L’Espagne, comme le reste de l’Europe, s’est engagée dans la course vers la décarbonation avec des objectifs clairs et ambitieux. Cependant, le chemin est semé d’embûches, surtout dans un secteur crucial comme le transport routier de marchandises. Alors que les institutions promeuvent une transition verte, la flotte de camions qui parcourt les routes de la péninsule vieillit à un rythme supérieur à la capacité de leurs propriétaires, pour la plupart de petites entreprises ou des travailleurs indépendants, à la renouveler. La technologie propre existe, mais son coût élevé agit comme un mur infranchissable, créant un écart dangereux entre l’ambition législative et la réalité sur l’asphalte.
Le cœur du problème réside dans l’économie des PME du transport. Un camion électrique ou à hydrogène peut tripler l’investissement initial d’un camion diesel, une dépense insoutenable pour une entreprise possédant un ou deux tracteurs. Cette barrière financière ne fait pas que ralentir le renouvellement du parc automobile, elle perpétue la dépendance aux combustibles fossiles, faisant paraître les objectifs de réduction des émissions pour 2030, dans nombreux cas, comme un but lointain. La compétitivité en pâtit, et les transporteurs se retrouvent pris entre l’augmentation des coûts opérationnels et la pression sociale et légale pour être plus durables.
Dans ce scénario d’incertitude, une mesure émerge avec force dans le débat public : la suspension temporaire du péage pour les camions zéro émission. Cette initiative, proposée par certaines associations du secteur, cherche à créer une incitation économique directe et tangible. La logique est simple : en libérant ces véhicules du coût du péage, leur rentabilité opérationnelle s’améliore et la période d’amortissement de l’investissement se raccourcit, rendant l’achat plus attractif pour les propriétaires. Ce serait une bouffée d’oxygène financière et une impulsion claire vers la modernisation technologique.
Cependant, les spécialistes avertissent que cette mesure, bien qu’utile, n’est pas une panacée.
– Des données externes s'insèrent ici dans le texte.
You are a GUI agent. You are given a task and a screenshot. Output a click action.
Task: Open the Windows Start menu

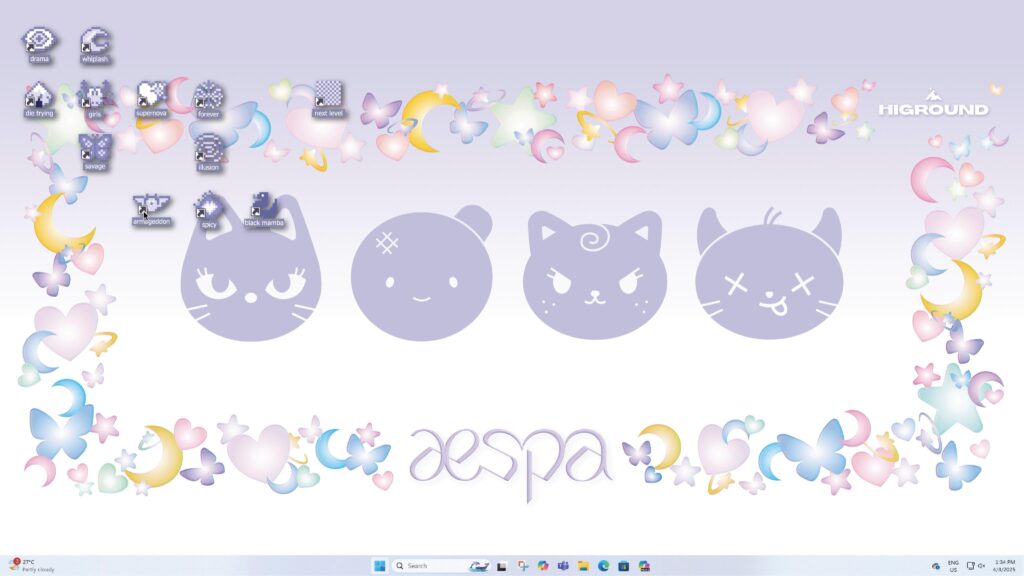pyautogui.click(x=379, y=566)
Laura Herrera, analyste en transport durable, souligne : “L’exemption de péage est un pansement nécessaire, mais insuffisant. Elle doit être accompagnée d’un écosystème d’aides à l’achat, un réseau robuste de points de recharge pour les poids lourds et, crucialement, un plan de financement préférentiel. Le problème est systémique et requiert une solution multimodale.” Son opinion reflète le consensus parmi les experts : une stratégie intégrale est nécessaire, pas des gestes isolés.
Au-delà des péages, d’autres alternatives commencent à gagner du terrain. Les fonds Next Generation EU ont alloué des enveloppes significatives pour le renouvellement des flottes, bien que leur accès se heurte parfois à la bureaucratie. Une autre voie est le pari sur les carburants transitoires, comme le gaz renouvelable (biométhane), qui permettent de réduire les émissions avec une adaptation moins traumatisante des moteurs actuels. En parallèle, on explore la création de “corridors verts” avec des avantages fiscaux et logistiques pour les transporteurs qui misent sur la durabilité.
L’avenir du transport en Espagne se décide à cette croisée des chemins. La décarbonation est un impératif auquel on ne peut renoncer, mais sa mise en œuvre ne peut ignorer la fragile économie qui soutient le secteur. La combinaison d’incitations immédiates, comme la suspension des péages, avec une stratégie à long terme incluant le financement, les infrastructures et la simplification administrative, semble être la seule voie viable. Le défi n’est pas seulement technologique, mais aussi social et économique, et son succès dépendra de la capacité à aligner les grands objectifs verts avec la survie de ceux qui font bouger le pays.